Adrian Peter Tse
Jun 12, 2015

Keep it human in the digital age: Millward Brown

HONG KONG - Technology will eventually give every marketer the ability to target consumers with precision. Nigel Hollis, global analyst at Millward Brown, believes that at that point, digital brand marketing will reach a stalemate.

Nigel Hollis
Nigel Hollis

Hollis spoke during a lunchtime panel discussion hosted by Millward Brown yesterday in Hong Kong. The event also included Claudine Pache, head of social and digital content with Intel Asia-Pacific and Japan, and Jason Oke, regional managing director of Red Fuse Communications Asia-Pacific. Campaign Asia-Pacific deputy editor Emily Tan moderated. 

“When everyone has the same digital marketing tools, addressability will be limited and improvements to marketing will be incremental,” said Hollis. “It’s just that the industry is in a state of flux now. We are in a world of fragmented media and there’s a battle to make tools that can piece it together.”

Hollis, who has been with Millward Brown for 30 years, predicts that when every consumer is targeted and re-targeted with a high level of efficiency, brands will experience diminishing returns on their digital marketing, because no one brand will have a competitive advantage.  

Referring to Millward Brown’s Brand Z study, Hollis pointed out that being “different in a meaningful way” and having “salience” is a key criterion for brands going forward. “From our research, brands that improve their salience have a chance to grow, while those that don’t have a slim chance,” said Hollis.

Yet, according to Hollis, “salience” or “brand awareness” is just part of the picture, and the most powerful tool for a brand is to be “meaningfully different”. He added that brands that are meaningfully different in the eyes of the consumer have a 20 per cent chance of growing, as opposed to just 6 per cent for brands that are not perceived that way.

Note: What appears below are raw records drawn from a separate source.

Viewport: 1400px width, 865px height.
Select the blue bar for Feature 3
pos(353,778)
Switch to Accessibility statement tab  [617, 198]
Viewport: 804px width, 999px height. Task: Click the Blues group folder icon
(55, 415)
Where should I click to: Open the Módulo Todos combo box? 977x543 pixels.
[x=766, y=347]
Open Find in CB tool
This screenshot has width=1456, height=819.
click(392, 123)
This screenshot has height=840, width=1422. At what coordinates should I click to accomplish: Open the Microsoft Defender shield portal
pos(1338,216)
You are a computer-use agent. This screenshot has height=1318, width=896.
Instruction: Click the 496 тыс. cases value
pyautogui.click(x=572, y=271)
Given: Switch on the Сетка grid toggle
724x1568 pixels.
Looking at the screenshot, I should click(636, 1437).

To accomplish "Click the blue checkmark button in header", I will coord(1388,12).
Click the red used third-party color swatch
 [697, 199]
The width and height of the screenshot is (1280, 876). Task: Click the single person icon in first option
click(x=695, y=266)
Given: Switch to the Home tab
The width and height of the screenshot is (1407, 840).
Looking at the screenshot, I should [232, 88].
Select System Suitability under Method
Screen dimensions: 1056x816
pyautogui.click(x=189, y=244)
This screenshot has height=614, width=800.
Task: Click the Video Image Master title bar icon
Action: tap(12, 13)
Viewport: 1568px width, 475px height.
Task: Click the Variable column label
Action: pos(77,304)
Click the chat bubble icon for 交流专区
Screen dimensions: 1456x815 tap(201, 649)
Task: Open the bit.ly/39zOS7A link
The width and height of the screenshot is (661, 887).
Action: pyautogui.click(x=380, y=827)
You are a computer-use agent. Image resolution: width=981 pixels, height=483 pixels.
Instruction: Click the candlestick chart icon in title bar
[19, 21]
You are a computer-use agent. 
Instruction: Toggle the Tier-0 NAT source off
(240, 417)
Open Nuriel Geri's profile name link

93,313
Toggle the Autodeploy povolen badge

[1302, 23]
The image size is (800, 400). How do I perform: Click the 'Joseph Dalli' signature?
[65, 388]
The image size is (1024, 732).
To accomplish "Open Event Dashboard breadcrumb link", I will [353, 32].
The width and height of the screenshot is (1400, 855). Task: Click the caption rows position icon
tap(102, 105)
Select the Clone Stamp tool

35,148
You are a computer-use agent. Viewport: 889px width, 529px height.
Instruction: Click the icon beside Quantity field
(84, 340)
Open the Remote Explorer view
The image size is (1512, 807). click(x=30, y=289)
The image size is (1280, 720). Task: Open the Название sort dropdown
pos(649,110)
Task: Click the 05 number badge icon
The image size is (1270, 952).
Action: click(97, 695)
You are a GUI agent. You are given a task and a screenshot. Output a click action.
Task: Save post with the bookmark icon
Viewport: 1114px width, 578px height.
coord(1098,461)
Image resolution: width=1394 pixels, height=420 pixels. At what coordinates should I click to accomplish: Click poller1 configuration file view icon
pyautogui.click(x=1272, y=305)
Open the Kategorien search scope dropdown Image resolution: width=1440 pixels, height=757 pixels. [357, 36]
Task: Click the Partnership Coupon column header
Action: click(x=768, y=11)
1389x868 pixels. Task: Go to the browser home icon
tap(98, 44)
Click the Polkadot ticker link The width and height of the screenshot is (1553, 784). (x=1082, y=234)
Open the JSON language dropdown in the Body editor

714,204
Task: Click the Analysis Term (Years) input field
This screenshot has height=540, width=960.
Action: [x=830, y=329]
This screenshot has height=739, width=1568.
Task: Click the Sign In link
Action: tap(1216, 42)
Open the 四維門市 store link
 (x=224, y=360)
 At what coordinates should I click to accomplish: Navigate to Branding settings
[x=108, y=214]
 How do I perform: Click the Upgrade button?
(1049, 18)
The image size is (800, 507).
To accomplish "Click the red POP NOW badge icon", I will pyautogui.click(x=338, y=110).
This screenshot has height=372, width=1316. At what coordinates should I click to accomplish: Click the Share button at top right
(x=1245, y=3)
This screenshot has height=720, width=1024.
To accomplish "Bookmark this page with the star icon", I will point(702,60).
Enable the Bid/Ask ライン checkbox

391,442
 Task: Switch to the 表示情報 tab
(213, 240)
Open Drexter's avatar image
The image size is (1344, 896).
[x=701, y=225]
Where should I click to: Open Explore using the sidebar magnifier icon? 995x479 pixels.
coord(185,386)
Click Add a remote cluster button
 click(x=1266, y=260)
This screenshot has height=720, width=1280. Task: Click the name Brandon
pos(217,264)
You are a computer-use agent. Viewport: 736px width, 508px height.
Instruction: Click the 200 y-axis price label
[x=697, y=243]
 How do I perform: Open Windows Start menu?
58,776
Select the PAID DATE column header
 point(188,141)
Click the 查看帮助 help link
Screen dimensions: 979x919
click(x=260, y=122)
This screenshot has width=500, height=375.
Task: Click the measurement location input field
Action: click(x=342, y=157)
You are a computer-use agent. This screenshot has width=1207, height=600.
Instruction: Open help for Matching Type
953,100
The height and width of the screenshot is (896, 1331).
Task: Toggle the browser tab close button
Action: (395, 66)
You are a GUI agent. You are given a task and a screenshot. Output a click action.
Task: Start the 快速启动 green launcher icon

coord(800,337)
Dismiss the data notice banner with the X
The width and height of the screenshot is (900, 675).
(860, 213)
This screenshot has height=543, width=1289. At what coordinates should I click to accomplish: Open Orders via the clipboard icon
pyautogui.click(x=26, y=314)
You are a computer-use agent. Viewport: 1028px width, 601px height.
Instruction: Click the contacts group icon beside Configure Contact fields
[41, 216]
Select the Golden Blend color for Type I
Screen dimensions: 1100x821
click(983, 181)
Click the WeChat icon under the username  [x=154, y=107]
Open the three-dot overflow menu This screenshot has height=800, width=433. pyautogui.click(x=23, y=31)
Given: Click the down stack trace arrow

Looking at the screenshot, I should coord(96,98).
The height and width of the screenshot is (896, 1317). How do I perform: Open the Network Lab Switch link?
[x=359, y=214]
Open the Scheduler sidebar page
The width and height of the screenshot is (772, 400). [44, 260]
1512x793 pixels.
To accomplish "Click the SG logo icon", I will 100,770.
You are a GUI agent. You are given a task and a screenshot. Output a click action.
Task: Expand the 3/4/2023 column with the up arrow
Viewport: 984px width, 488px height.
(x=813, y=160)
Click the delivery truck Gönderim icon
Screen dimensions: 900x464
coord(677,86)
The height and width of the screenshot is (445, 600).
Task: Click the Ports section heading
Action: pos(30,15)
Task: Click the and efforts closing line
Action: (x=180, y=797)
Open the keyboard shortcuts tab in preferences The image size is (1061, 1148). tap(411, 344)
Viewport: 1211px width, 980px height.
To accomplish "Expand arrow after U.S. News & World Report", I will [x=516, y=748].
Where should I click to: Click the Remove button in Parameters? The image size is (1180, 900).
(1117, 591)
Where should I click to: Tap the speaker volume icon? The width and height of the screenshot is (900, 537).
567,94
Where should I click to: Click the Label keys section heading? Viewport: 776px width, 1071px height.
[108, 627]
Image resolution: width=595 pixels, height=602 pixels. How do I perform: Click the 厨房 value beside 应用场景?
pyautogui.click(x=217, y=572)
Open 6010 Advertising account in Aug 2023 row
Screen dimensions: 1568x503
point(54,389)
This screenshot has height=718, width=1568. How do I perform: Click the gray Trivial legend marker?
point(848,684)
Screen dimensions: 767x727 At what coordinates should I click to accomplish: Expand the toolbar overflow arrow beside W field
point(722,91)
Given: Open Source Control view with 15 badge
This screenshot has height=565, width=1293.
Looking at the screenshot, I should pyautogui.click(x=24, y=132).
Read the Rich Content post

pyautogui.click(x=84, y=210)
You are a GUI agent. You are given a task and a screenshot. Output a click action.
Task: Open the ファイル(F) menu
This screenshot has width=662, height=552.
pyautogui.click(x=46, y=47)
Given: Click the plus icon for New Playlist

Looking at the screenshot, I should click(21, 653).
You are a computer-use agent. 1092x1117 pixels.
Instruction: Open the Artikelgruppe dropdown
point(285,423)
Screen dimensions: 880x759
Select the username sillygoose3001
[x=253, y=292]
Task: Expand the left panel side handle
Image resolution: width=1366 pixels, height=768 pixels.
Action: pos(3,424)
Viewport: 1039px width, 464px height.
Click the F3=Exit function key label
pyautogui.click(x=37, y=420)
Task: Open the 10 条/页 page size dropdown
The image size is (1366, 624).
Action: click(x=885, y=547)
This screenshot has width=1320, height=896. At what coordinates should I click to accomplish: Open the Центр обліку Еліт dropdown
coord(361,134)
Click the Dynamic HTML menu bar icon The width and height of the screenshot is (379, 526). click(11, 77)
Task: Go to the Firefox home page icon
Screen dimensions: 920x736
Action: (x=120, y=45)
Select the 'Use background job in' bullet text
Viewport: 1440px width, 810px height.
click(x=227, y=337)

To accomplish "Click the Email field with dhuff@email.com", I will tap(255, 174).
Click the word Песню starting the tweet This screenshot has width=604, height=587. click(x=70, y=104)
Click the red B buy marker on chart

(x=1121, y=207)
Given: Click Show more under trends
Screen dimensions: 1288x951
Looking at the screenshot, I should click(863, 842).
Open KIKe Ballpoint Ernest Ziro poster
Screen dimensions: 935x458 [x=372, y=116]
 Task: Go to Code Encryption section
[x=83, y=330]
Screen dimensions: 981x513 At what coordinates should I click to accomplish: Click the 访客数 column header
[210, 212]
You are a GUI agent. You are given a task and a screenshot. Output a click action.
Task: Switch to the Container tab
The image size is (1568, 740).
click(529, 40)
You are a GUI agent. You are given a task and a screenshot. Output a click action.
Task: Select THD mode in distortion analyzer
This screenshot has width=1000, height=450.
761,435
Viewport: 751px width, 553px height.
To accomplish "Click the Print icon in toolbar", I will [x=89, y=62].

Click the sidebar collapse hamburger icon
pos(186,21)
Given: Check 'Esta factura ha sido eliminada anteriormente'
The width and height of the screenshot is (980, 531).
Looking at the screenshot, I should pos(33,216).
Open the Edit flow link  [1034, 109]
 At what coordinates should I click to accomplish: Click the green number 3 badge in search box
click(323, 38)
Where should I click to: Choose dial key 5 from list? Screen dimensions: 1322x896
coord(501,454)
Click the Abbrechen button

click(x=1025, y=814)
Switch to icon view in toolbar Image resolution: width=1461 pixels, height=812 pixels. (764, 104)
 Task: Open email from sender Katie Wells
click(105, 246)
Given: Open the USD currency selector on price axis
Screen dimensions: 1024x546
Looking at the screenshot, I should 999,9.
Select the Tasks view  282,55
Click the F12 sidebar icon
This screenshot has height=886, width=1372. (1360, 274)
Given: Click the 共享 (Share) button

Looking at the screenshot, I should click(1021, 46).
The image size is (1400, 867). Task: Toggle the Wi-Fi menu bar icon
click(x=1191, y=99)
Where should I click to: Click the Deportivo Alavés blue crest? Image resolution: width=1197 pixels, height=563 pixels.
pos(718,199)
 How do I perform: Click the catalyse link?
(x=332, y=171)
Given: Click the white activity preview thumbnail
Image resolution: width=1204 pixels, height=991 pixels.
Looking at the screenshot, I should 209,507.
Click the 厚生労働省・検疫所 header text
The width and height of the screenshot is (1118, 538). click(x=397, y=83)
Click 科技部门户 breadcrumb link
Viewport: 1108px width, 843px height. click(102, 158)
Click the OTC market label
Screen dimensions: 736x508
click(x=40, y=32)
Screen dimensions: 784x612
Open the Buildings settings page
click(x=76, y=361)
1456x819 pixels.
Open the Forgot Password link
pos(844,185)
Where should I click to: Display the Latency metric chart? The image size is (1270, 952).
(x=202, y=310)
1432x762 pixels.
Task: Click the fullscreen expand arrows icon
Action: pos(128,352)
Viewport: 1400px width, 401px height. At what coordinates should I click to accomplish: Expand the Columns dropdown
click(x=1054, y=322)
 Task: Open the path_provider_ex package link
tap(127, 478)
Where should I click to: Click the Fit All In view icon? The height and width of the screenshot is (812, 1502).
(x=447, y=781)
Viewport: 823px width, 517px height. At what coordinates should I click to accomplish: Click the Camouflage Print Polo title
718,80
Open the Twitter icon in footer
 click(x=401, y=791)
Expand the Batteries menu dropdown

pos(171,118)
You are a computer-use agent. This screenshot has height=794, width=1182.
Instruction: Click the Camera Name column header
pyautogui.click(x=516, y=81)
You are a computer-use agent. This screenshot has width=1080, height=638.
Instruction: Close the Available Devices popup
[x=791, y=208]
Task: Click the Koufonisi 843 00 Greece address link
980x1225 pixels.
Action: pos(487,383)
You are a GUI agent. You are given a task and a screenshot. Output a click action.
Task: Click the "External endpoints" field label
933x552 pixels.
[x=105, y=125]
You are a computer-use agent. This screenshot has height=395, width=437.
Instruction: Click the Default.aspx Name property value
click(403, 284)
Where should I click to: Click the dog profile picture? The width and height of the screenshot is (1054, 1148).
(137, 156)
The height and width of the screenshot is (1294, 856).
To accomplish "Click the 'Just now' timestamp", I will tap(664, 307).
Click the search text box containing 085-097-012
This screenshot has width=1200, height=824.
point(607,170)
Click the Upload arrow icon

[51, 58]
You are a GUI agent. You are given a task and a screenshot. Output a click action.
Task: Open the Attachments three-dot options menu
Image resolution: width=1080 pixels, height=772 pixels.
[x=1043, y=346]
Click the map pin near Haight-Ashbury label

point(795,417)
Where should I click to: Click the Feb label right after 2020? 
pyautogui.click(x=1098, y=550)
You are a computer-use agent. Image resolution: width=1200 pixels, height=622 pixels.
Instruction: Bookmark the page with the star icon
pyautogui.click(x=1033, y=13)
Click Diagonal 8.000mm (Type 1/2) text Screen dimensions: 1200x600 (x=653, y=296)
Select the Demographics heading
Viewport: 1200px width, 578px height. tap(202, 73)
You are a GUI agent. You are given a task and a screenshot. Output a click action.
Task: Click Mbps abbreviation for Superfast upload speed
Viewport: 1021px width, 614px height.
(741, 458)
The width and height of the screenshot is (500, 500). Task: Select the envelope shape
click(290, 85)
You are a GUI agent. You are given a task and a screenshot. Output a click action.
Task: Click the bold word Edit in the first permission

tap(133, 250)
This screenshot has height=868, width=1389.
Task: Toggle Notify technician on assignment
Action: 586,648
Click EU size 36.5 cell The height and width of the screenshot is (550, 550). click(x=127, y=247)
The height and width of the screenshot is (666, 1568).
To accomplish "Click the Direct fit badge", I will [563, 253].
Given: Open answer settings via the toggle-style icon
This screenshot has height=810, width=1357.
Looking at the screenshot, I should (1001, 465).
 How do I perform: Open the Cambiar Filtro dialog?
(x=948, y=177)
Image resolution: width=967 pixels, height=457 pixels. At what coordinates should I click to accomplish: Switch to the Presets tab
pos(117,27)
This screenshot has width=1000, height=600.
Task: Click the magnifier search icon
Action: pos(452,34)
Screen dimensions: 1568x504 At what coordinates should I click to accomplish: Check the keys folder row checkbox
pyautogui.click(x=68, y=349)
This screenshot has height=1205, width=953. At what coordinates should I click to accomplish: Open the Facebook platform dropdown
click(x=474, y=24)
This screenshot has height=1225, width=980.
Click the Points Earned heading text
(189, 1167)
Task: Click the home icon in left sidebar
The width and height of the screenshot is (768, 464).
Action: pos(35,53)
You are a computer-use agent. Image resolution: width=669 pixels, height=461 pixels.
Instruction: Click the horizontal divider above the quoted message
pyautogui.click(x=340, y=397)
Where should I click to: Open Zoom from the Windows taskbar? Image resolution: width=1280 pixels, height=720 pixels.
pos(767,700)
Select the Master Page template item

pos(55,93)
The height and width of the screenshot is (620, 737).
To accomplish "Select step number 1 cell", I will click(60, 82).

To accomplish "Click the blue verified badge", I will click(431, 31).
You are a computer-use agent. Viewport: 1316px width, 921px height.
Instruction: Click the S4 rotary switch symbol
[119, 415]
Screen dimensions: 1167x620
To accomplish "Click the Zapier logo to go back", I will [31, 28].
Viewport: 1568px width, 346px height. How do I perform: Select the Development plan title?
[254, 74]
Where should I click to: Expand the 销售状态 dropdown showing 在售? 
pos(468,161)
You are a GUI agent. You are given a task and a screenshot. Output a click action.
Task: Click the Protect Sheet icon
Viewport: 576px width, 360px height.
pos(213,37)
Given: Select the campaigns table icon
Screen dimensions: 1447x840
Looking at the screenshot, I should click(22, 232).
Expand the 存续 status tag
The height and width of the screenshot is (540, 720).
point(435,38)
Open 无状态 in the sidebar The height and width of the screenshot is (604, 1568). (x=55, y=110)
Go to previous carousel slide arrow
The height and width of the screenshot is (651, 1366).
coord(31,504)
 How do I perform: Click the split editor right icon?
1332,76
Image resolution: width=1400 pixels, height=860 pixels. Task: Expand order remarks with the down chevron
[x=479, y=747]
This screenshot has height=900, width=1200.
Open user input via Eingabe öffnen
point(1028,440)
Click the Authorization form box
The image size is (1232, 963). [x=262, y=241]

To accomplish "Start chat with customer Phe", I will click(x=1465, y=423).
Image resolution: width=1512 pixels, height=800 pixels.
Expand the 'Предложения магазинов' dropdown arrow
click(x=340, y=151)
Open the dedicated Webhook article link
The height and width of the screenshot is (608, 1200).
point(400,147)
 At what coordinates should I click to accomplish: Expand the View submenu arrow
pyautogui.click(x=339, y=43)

In addition, Hollis added that consumers are willing to pay more for brands with these characteristics. “The big product or FMCG companies out there have always focused on volume and it's easy to get into that thinking when you have a well-established retail supply chain that churns out products,” said Hollis. “Eventually though, margins decrease and the only way to charge a premium is to enhance the brand.”

On the panel, Pache added to this. “I liken marketing to a relationship," she said. "First you just start out getting to know the other person. As you learn, you figure out how you need to be there for the other person. Are you there to engage or educate or something else?”

Oke discussed the marketing industry’s obsession with new tools and the negative impact that has.

“Normal human beings don’t see the world as paid, owned and earned media, or even as new and traditional media” said Oke. “As an industry we tend to get attached to shiny things, but our jobs are still the same, which is to understand and relate to people.”

Hollis concluded that it comes back to the fact that consumers themselves are like savvy marketers.

“People have ad blindness because they know where a banner is going to appear on a page, so they don’t look at it and they know where the cross button is when a pop-up comes up,” he said. "In the future, marketer will need to break the mould, gain ground and hold that ground. Being meaningfully different is just the start because they’ll have to be able to do that consistently.”